Try it :: Below are some entries. Transcribe the lines from the one holding "21 de agosto de 2026 (53, 2164)" to the one holding "AL (570, 1393)", inclusive, but not the pictures among them.
──────── Recorded data
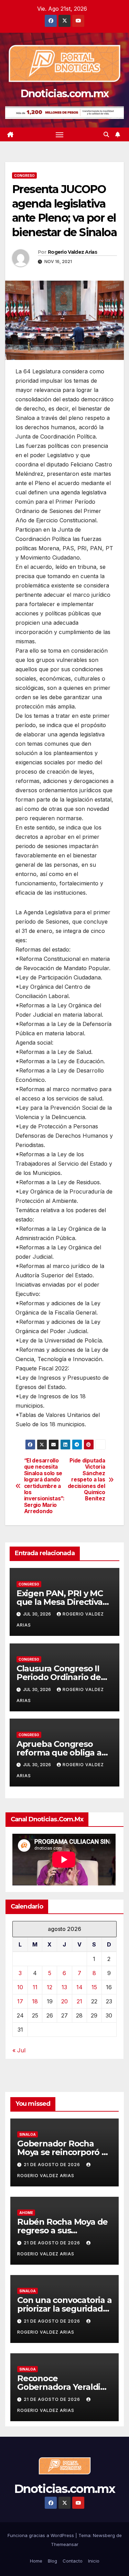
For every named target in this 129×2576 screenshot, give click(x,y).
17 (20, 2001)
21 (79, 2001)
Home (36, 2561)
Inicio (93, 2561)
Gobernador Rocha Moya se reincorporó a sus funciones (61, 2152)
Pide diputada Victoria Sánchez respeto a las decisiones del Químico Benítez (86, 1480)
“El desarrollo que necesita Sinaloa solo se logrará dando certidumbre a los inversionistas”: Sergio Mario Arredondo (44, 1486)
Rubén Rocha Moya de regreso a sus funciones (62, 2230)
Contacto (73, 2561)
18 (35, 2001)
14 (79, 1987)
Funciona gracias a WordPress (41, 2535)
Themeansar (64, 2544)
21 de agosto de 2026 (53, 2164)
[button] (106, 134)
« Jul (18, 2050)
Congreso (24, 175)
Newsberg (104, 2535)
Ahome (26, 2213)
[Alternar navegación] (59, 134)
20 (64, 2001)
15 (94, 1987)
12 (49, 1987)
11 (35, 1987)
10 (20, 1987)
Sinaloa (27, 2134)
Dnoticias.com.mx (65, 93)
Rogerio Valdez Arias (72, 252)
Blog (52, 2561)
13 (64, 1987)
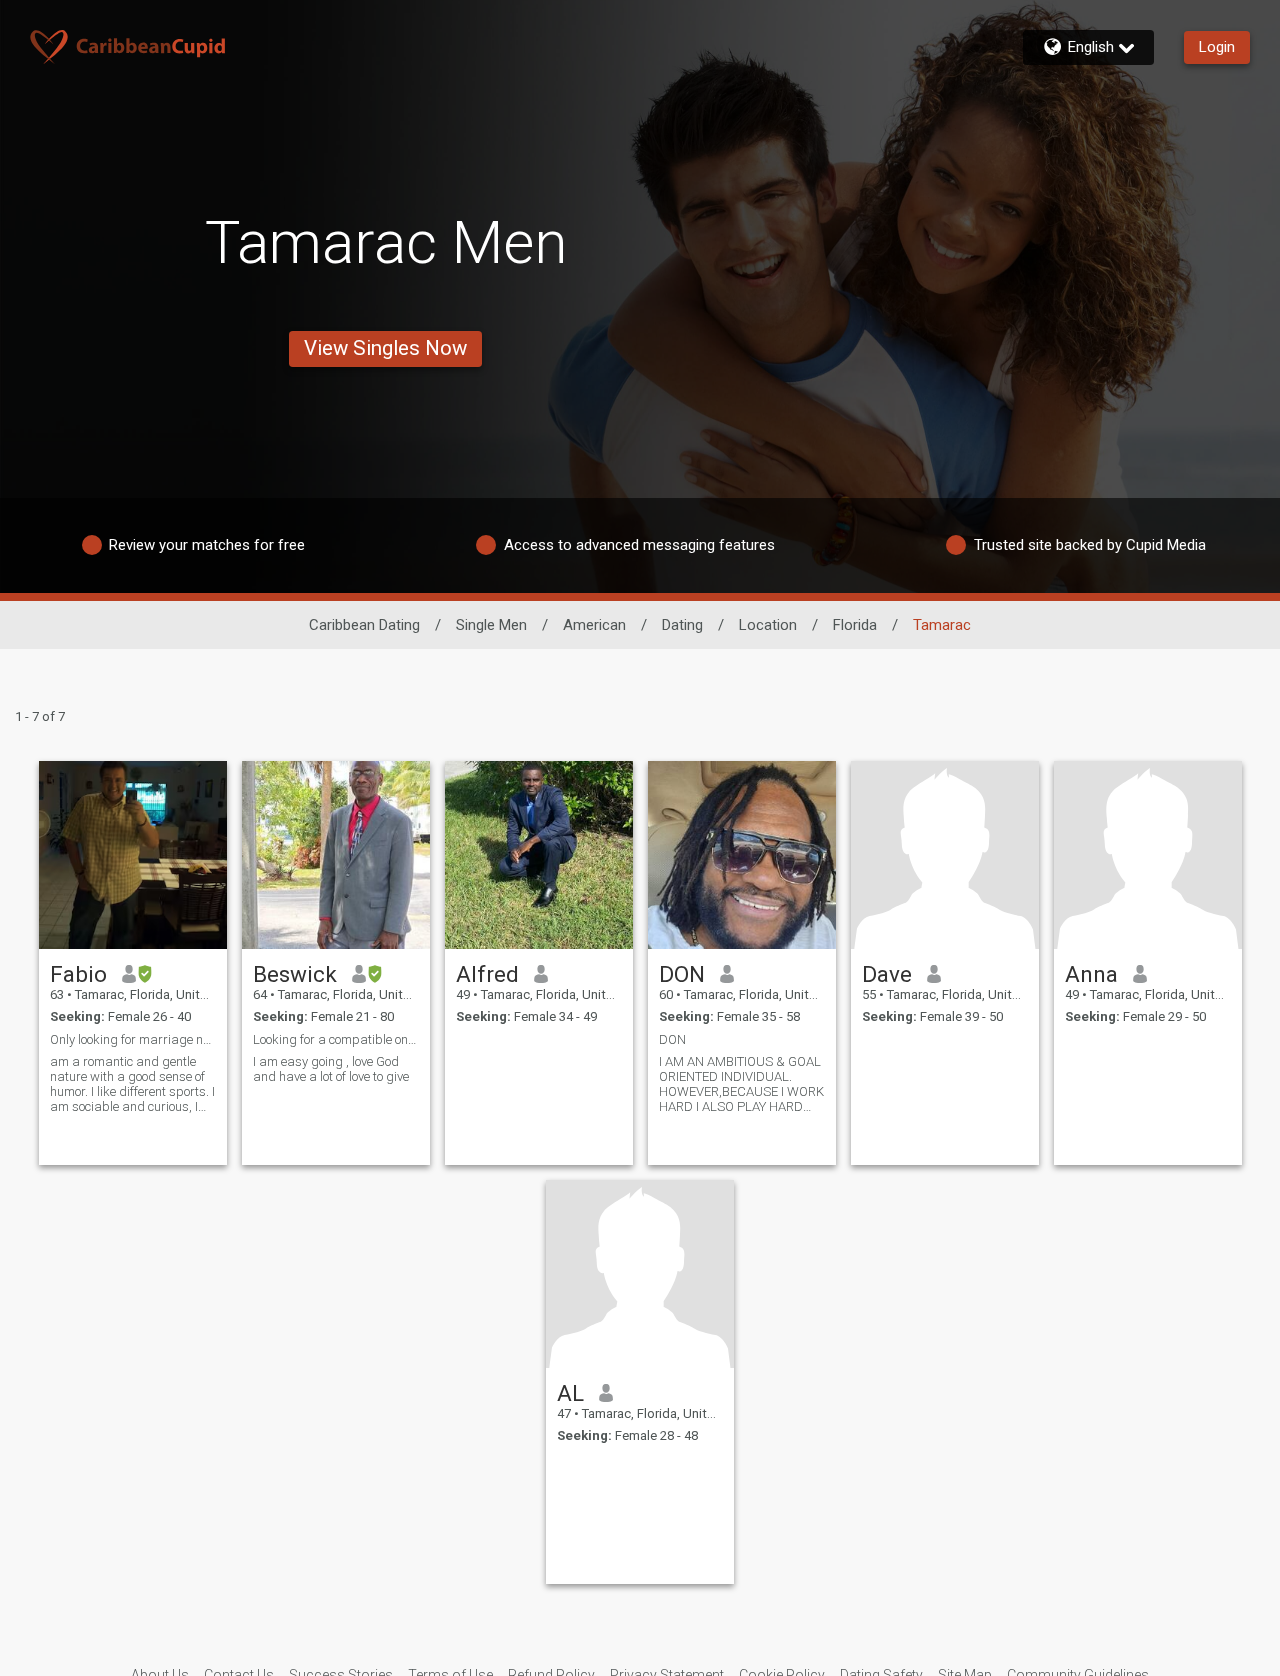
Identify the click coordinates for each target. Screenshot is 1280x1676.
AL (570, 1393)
────────────────
──────── Recorded data
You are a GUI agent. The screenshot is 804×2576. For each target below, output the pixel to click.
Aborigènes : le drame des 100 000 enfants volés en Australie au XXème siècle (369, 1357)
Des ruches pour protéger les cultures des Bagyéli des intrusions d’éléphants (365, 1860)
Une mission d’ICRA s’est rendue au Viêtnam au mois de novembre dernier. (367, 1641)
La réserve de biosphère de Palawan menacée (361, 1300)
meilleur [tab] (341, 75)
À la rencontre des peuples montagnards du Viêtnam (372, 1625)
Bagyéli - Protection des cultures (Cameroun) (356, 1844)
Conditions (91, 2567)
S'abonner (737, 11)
────────────────
Your response ::
21 de agosto de 2026 (53, 2164)
[button] (106, 134)
« Jul (18, 2050)
Congreso (24, 175)
Newsberg (104, 2535)
Ahome (26, 2213)
[Alternar navegación] (59, 134)
20 (64, 2001)
15 (94, 1987)
12 (49, 1987)
11 (35, 1987)
10 (20, 1987)
Sinaloa (27, 2134)
Dnoticias.com.mx (65, 93)
Rogerio Valdez Arias (72, 252)
Blog (52, 2561)
13 (64, 1987)
Identify the click coordinates for each target. Screenshot is 1280x1676.
AL (570, 1393)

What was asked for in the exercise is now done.